> **Exercise description**
Return the data below exactly as it appears, every line unchanged.
--- Data excerpts ---
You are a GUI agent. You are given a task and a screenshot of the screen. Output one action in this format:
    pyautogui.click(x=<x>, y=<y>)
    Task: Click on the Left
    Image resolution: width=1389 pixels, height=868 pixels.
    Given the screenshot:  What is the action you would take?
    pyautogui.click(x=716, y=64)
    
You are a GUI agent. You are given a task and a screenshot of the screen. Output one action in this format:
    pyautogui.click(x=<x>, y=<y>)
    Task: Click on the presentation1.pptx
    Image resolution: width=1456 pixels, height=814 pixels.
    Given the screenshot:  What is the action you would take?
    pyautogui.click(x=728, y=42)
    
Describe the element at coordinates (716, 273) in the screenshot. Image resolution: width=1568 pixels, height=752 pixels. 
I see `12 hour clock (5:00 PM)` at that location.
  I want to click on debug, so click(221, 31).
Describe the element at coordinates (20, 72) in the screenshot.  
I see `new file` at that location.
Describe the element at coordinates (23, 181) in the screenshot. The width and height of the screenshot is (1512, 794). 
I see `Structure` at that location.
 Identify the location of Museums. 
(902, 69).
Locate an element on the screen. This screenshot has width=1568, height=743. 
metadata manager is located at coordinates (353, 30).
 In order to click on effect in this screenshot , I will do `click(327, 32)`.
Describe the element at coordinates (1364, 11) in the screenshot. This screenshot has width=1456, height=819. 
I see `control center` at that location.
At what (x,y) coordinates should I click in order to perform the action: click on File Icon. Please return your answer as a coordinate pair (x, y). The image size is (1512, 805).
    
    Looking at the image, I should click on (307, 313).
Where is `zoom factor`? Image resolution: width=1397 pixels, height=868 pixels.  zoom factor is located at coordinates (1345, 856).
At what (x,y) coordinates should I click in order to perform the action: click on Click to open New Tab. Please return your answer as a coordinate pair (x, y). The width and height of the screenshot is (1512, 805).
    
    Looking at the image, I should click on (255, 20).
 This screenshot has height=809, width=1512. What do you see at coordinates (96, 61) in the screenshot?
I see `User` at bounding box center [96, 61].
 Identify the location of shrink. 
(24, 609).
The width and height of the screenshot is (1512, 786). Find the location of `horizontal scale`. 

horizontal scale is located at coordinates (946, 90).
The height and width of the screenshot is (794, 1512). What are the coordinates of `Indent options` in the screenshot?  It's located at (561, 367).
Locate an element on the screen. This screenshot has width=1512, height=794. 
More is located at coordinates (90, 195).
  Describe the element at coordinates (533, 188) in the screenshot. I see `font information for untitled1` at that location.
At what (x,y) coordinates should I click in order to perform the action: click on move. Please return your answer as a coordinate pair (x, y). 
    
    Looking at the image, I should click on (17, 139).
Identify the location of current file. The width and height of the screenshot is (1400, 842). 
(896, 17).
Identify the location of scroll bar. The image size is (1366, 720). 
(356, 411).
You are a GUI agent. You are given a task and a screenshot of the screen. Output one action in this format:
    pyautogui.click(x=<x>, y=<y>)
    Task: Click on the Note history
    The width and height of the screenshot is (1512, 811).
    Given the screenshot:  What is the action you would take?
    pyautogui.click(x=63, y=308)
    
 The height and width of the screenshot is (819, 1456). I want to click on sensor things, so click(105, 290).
---
> **Solution for this exercise**
You are a GUI agent. You are given a task and a screenshot of the screen. Output one action in this format:
    pyautogui.click(x=<x>, y=<y>)
    Task: Click on the Left
    Image resolution: width=1389 pixels, height=868 pixels.
    Given the screenshot:  What is the action you would take?
    pyautogui.click(x=716, y=64)
    
You are a GUI agent. You are given a task and a screenshot of the screen. Output one action in this format:
    pyautogui.click(x=<x>, y=<y>)
    Task: Click on the presentation1.pptx
    Image resolution: width=1456 pixels, height=814 pixels.
    Given the screenshot:  What is the action you would take?
    pyautogui.click(x=728, y=42)
    
Describe the element at coordinates (716, 273) in the screenshot. Image resolution: width=1568 pixels, height=752 pixels. 
I see `12 hour clock (5:00 PM)` at that location.
  I want to click on debug, so click(221, 31).
Describe the element at coordinates (20, 72) in the screenshot.  
I see `new file` at that location.
Describe the element at coordinates (23, 181) in the screenshot. The width and height of the screenshot is (1512, 794). 
I see `Structure` at that location.
 Identify the location of Museums. 
(902, 69).
Locate an element on the screen. This screenshot has width=1568, height=743. 
metadata manager is located at coordinates (353, 30).
 In order to click on effect in this screenshot , I will do `click(327, 32)`.
Describe the element at coordinates (1364, 11) in the screenshot. This screenshot has width=1456, height=819. 
I see `control center` at that location.
At what (x,y) coordinates should I click in order to perform the action: click on File Icon. Please return your answer as a coordinate pair (x, y). The image size is (1512, 805).
    
    Looking at the image, I should click on (307, 313).
Where is `zoom factor`? Image resolution: width=1397 pixels, height=868 pixels.  zoom factor is located at coordinates (1345, 856).
At what (x,y) coordinates should I click in order to perform the action: click on Click to open New Tab. Please return your answer as a coordinate pair (x, y). The width and height of the screenshot is (1512, 805).
    
    Looking at the image, I should click on (255, 20).
 This screenshot has height=809, width=1512. What do you see at coordinates (96, 61) in the screenshot?
I see `User` at bounding box center [96, 61].
 Identify the location of shrink. 
(24, 609).
The width and height of the screenshot is (1512, 786). Find the location of `horizontal scale`. 

horizontal scale is located at coordinates (946, 90).
The height and width of the screenshot is (794, 1512). What are the coordinates of `Indent options` in the screenshot?  It's located at (561, 367).
Locate an element on the screen. This screenshot has width=1512, height=794. 
More is located at coordinates (90, 195).
  Describe the element at coordinates (533, 188) in the screenshot. I see `font information for untitled1` at that location.
At what (x,y) coordinates should I click in order to perform the action: click on move. Please return your answer as a coordinate pair (x, y). 
    
    Looking at the image, I should click on (17, 139).
Identify the location of current file. The width and height of the screenshot is (1400, 842). 
(896, 17).
Identify the location of scroll bar. The image size is (1366, 720). 
(356, 411).
You are a GUI agent. You are given a task and a screenshot of the screen. Output one action in this format:
    pyautogui.click(x=<x>, y=<y>)
    Task: Click on the Note history
    The width and height of the screenshot is (1512, 811).
    Given the screenshot:  What is the action you would take?
    pyautogui.click(x=63, y=308)
    
 The height and width of the screenshot is (819, 1456). I want to click on sensor things, so click(105, 290).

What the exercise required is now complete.